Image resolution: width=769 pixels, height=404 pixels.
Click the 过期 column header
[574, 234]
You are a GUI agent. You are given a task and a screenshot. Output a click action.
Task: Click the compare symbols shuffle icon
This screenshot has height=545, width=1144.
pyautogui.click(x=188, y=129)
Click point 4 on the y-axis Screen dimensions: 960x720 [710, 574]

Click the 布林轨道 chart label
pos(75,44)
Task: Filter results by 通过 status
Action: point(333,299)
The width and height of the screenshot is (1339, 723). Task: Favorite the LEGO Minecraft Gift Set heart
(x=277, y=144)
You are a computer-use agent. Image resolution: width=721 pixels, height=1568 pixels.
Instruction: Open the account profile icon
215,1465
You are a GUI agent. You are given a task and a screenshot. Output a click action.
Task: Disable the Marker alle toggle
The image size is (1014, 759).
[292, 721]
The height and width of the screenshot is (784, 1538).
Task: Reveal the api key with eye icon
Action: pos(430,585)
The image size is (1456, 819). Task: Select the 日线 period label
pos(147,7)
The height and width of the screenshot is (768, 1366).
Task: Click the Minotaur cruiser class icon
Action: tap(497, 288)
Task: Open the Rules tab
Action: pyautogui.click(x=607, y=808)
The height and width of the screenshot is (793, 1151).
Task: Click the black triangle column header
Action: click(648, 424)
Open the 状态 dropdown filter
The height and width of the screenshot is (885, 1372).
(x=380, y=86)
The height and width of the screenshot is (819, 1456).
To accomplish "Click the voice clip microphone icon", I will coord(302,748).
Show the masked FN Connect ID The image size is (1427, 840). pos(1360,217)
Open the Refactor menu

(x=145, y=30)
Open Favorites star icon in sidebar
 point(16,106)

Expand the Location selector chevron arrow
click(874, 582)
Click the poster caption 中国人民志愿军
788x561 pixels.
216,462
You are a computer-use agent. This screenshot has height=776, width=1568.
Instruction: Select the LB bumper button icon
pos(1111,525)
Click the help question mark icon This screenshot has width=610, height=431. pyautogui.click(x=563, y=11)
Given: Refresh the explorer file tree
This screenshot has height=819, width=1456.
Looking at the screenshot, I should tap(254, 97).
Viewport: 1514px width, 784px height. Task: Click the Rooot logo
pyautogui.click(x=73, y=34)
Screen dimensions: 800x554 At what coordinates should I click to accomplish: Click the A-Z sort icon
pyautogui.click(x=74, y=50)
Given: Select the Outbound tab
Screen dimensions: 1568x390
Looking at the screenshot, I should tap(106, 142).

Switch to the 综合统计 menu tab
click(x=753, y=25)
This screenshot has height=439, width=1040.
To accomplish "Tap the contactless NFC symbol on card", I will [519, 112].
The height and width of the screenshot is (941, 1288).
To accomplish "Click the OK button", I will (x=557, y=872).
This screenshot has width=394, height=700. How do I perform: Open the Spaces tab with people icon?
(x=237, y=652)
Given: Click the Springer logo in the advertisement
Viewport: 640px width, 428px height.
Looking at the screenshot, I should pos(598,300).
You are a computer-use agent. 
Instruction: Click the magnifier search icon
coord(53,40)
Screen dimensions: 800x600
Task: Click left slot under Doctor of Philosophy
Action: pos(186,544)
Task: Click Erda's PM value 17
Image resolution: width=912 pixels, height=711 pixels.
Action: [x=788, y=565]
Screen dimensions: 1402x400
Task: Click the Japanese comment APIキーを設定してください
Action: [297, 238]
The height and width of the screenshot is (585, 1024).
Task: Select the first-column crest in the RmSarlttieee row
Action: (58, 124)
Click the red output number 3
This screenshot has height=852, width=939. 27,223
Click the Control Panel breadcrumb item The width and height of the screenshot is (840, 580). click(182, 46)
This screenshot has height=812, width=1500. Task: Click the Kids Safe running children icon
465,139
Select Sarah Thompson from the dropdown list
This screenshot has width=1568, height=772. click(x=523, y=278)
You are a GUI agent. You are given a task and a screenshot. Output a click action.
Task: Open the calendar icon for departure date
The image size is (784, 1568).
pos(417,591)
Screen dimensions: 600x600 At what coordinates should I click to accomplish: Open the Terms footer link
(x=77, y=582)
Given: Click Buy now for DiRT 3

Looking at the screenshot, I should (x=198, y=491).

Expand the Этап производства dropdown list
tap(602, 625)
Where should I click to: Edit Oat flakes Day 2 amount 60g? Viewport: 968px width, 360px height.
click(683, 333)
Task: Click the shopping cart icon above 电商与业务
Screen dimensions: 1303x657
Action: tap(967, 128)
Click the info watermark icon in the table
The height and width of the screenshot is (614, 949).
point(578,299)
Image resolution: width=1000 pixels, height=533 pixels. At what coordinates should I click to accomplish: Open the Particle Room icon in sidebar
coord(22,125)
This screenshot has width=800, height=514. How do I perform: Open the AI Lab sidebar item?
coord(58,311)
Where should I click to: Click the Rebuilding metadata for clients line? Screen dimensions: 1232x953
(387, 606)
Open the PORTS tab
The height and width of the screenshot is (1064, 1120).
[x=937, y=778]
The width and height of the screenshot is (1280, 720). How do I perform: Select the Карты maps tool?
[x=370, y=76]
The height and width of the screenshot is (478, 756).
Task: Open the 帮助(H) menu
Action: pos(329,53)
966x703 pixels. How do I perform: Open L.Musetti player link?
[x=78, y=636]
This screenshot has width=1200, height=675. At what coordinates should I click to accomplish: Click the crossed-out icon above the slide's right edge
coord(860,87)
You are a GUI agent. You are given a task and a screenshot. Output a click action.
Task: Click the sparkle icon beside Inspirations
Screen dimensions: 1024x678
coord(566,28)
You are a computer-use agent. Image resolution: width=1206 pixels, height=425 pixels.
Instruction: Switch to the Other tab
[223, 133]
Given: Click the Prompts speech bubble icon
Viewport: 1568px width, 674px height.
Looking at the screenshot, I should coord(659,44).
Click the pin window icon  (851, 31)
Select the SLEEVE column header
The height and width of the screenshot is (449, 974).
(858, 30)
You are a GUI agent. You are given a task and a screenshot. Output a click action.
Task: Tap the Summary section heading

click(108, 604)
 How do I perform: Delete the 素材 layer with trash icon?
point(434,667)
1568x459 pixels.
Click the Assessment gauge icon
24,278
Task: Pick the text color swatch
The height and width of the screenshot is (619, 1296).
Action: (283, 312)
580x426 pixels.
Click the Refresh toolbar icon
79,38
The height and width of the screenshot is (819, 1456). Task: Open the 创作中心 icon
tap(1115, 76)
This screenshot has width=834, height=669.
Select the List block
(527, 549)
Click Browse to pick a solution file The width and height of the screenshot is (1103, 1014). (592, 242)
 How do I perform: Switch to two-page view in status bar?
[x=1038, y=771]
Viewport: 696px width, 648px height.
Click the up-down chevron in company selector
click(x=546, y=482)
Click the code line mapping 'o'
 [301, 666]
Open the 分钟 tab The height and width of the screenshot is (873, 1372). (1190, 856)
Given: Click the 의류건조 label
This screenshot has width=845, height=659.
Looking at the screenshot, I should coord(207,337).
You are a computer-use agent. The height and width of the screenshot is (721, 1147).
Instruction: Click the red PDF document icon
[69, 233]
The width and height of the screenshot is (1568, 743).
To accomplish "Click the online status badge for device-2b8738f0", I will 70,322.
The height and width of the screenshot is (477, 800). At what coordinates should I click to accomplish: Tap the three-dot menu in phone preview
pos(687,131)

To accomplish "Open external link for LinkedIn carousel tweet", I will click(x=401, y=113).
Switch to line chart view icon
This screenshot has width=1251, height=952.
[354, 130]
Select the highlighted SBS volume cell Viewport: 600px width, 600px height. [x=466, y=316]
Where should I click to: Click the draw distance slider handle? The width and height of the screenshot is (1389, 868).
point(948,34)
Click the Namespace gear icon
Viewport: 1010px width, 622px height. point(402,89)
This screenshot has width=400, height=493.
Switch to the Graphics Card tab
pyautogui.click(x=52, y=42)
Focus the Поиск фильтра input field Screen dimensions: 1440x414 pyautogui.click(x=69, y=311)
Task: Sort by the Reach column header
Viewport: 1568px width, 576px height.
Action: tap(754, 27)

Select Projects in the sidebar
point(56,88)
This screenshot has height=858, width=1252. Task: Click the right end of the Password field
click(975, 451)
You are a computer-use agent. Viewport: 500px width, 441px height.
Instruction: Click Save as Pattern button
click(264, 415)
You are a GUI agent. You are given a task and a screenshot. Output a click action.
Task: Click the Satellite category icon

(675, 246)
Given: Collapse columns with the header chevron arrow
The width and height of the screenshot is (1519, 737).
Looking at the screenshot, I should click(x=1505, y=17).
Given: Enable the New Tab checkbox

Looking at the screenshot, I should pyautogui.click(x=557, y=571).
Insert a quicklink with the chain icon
○ ○ ○
## Goal
Rewrite the items from the line containing "1568x459 pixels." through the line containing "Looking at the screenshot, I should coord(207,337)." as a Markdown table with columns Row and Line, one row per non-blank line, numbered in order.

## Task answer
| Row | Line |
|---|---|
| 1 | 1568x459 pixels. |
| 2 | Click the Assessment gauge icon |
| 3 | 24,278 |
| 4 | Task: Pick the text color swatch |
| 5 | The height and width of the screenshot is (619, 1296). |
| 6 | Action: (283, 312) |
| 7 | 580x426 pixels. |
| 8 | Click the Refresh toolbar icon |
| 9 | 79,38 |
| 10 | The height and width of the screenshot is (819, 1456). Task: Open the 创作中心 icon |
| 11 | tap(1115, 76) |
| 12 | This screenshot has width=834, height=669. |
| 13 | Select the List block |
| 14 | (527, 549) |
| 15 | Click Browse to pick a solution file The width and height of the screenshot is (1103, 1014). (592, 242) |
| 16 |  How do I perform: Switch to two-page view in status bar? |
| 17 | [x=1038, y=771] |
| 18 | Viewport: 696px width, 648px height. |
| 19 | Click the up-down chevron in company selector |
| 20 | click(x=546, y=482) |
| 21 | Click the code line mapping 'o' |
| 22 |  [301, 666] |
| 23 | Open the 分钟 tab The height and width of the screenshot is (873, 1372). (1190, 856) |
| 24 | Given: Click the 의류건조 label |
| 25 | This screenshot has width=845, height=659. |
| 26 | Looking at the screenshot, I should coord(207,337). |